Waterboarding the Brain – The Neural Effects of Enhanced Interrogation Techniques




Man in Chair Isolated

The Question of Morality vs. The Question of Efficacy

The recent Senate Intelligence Committee report detailing the CIA’s use of enhanced interrogation techniques (EITs) like waterboarding has reinvigorated debate over the appropriateness of such methods for counterterrorism efforts. Many protest the use of EITs on moral or legal grounds, citing the inhumanity of the physical and emotional pain imparted by these tactics. Further corroborating protesters’ arguments is ample scientific evidence demonstrating that the aversive effects of exposure to stressors like those involved in EITs are not limited to the duration of those experiences. Instead, enduring high stress circumstances can lead to life-long struggles with post-traumatic stress disorder (PTSD), anxiety, and depression, effects that are likely mediated by physiological changes in the amygdala, an area of the brain that processes emotional information.

Given the harm associated with EITs, it is perhaps important to assess whether EITs provide the desired outcome of enhancing national security. Indeed, harming an individual to spare no one is morally distinct from harming an individual to save many. Though we may determine that neither case is acceptable, the former case is clearly less acceptable than the latter.

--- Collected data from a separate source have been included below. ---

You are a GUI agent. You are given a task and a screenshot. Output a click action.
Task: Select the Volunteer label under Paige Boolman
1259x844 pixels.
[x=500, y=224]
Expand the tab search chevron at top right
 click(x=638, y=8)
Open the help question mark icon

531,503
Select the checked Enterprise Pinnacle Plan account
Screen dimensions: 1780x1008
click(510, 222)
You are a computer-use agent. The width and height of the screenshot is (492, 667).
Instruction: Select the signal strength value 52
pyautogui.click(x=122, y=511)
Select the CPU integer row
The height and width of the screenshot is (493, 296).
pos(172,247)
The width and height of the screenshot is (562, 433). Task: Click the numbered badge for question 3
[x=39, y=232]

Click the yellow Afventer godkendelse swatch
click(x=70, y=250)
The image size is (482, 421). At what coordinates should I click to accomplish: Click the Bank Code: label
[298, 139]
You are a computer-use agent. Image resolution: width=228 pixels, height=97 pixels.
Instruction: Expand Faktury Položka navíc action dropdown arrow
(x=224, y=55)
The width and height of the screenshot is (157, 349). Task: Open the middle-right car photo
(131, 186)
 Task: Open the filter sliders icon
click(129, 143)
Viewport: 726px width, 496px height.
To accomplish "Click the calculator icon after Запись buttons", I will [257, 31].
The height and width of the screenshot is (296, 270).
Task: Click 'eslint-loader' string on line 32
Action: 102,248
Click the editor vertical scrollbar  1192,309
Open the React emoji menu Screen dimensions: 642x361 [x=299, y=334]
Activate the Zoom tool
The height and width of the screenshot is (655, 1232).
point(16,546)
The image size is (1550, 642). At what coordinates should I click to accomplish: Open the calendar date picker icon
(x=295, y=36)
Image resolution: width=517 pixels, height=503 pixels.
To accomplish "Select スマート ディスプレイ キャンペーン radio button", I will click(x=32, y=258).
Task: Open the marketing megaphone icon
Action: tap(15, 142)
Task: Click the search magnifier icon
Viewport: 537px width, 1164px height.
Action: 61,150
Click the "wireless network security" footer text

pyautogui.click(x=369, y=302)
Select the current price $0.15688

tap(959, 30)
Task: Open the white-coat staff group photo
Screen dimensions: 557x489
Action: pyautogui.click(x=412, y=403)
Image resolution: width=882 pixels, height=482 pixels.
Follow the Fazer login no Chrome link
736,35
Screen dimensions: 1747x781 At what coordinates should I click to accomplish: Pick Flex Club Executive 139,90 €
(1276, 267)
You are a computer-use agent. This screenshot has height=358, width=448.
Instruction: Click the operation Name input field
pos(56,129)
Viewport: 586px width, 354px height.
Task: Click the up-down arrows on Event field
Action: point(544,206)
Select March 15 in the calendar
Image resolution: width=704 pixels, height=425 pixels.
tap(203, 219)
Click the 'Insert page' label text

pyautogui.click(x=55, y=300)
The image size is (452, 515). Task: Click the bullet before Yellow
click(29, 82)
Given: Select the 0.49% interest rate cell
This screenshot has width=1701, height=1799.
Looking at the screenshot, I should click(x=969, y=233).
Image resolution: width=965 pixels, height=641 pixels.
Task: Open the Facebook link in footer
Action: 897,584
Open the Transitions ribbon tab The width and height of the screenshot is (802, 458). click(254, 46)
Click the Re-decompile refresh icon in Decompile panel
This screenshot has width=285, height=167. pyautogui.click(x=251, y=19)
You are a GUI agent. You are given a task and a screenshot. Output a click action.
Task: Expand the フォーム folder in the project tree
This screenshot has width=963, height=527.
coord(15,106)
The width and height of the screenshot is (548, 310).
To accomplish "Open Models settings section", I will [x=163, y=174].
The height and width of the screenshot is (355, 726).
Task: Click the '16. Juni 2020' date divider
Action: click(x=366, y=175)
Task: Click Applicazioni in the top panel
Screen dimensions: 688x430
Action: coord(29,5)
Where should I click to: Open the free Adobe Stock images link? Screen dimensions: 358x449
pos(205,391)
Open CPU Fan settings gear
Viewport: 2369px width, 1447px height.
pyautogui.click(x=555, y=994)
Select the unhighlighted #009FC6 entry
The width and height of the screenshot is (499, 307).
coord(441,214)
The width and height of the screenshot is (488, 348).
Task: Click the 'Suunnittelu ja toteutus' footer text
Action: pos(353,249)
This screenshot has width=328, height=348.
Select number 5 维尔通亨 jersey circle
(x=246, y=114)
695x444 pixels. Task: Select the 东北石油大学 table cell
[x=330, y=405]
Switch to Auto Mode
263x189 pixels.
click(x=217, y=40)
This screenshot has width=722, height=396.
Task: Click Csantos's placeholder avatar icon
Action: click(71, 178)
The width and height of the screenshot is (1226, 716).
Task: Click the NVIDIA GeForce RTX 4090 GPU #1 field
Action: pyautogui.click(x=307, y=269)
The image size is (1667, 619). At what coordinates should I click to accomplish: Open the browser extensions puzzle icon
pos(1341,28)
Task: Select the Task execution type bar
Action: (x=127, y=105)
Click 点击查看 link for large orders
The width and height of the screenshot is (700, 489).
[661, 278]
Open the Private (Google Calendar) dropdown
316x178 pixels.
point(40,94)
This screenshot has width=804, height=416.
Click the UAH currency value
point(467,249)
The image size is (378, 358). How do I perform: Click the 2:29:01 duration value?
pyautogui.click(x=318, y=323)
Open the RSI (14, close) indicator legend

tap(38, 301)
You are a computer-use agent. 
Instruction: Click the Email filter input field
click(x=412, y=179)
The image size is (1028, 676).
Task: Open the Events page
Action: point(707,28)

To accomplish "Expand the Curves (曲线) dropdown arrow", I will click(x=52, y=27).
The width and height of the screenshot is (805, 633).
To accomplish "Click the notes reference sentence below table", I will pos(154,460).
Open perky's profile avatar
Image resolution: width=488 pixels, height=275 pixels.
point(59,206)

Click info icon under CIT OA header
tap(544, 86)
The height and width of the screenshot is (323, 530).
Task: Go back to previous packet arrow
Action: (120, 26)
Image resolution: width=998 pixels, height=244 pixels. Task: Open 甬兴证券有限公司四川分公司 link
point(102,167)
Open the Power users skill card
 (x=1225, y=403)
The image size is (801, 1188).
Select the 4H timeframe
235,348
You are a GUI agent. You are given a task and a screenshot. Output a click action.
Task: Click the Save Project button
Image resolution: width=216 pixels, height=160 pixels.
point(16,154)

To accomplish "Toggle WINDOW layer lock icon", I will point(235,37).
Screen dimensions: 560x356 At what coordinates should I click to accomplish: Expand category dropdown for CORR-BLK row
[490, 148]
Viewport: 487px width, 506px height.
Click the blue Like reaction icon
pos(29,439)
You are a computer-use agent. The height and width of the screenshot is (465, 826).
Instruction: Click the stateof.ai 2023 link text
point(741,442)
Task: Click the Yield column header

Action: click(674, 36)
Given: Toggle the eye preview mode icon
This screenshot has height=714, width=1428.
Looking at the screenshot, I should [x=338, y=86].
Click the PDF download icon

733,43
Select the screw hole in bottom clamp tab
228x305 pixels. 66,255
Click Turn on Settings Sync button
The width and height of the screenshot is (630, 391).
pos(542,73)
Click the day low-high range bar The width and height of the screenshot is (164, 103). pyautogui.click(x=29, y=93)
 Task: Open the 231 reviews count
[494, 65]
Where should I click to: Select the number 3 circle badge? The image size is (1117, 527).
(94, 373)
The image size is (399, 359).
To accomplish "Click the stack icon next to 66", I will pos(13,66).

Unfortunately, the actual impact of EITs is not clear. Defenders of EITs claim that EITs are critical tactics that have helped the United States thwart terrorist attacks, while opponents argue that the techniques have not significantly contributed to actionable intelligence. Because there are few data that can be used to address the efficacy of EITs as they are currently employed, it may be helpful to draw upon behavioral science research to identify any potential for these EITs to fulfill their stated goal of extracting valuable information.

Are Enhanced Interrogation Techniques Effective?

What are the critical brain processes that determine whether a prisoner will divulge constructive information to his interrogators?

Memory – To convey accurate information, memory must be intact.

Some arguments against the efficacy of EITs have focused on the deleterious effects of stress and sleep deprivation on memory and have pointed to imaging studies that suggest that people suffering from PTSD have different patterns of activation in areas of the brain involved in memory compared to those without the disorder. These arguments emphasize the potential for those undergoing EITs to supply false information.

Much of the literature on the effects of stress and sleep deprivation on memory actually show that these factors influence working memory and diminish the ability to learn new information. However, it is possible that memories of the past could also be affected, particularly if those memories are complex or not stably encoded in the brain. Nonetheless, it is unlikely for stress to demolish highly engrained information. Given that such information, such as the names of family members or close friends, may be valuable for counterterrorism, arguments against the efficacy of EITs that are built on the impact of stress on memory are perhaps not highly convincing.

Executive Functions – The surrender of withheld information may be facilitated by disruption of executive functioning.

The scientific research that is probably most relevant to the efficacy of EITs is that addressing the effects of stress on executive functions. Stress significantly affects the prefrontal cortex (PFC), which is critical for these functions. Executive functions that are likely relevant for those undergoing EITs are the disciplined control over behavior and the ability to keep track of different versions of fact sets.

When the PFC is damaged, people have a harder time regulating their behavior and tend to resort to behavior that is more habitual and less goal-oriented. Thus, it could be argued that the stress-induced diminution of discipline could increase the likelihood that withheld information becomes shared. Nonetheless, there is no evidence to suggest that the extreme measures that appear to accompany EITs are necessary to induce the type of stress needed for this effect.

Motivation – Choosing to share information requires that one deem the value of sharing that information as higher than the value of not sharing that information.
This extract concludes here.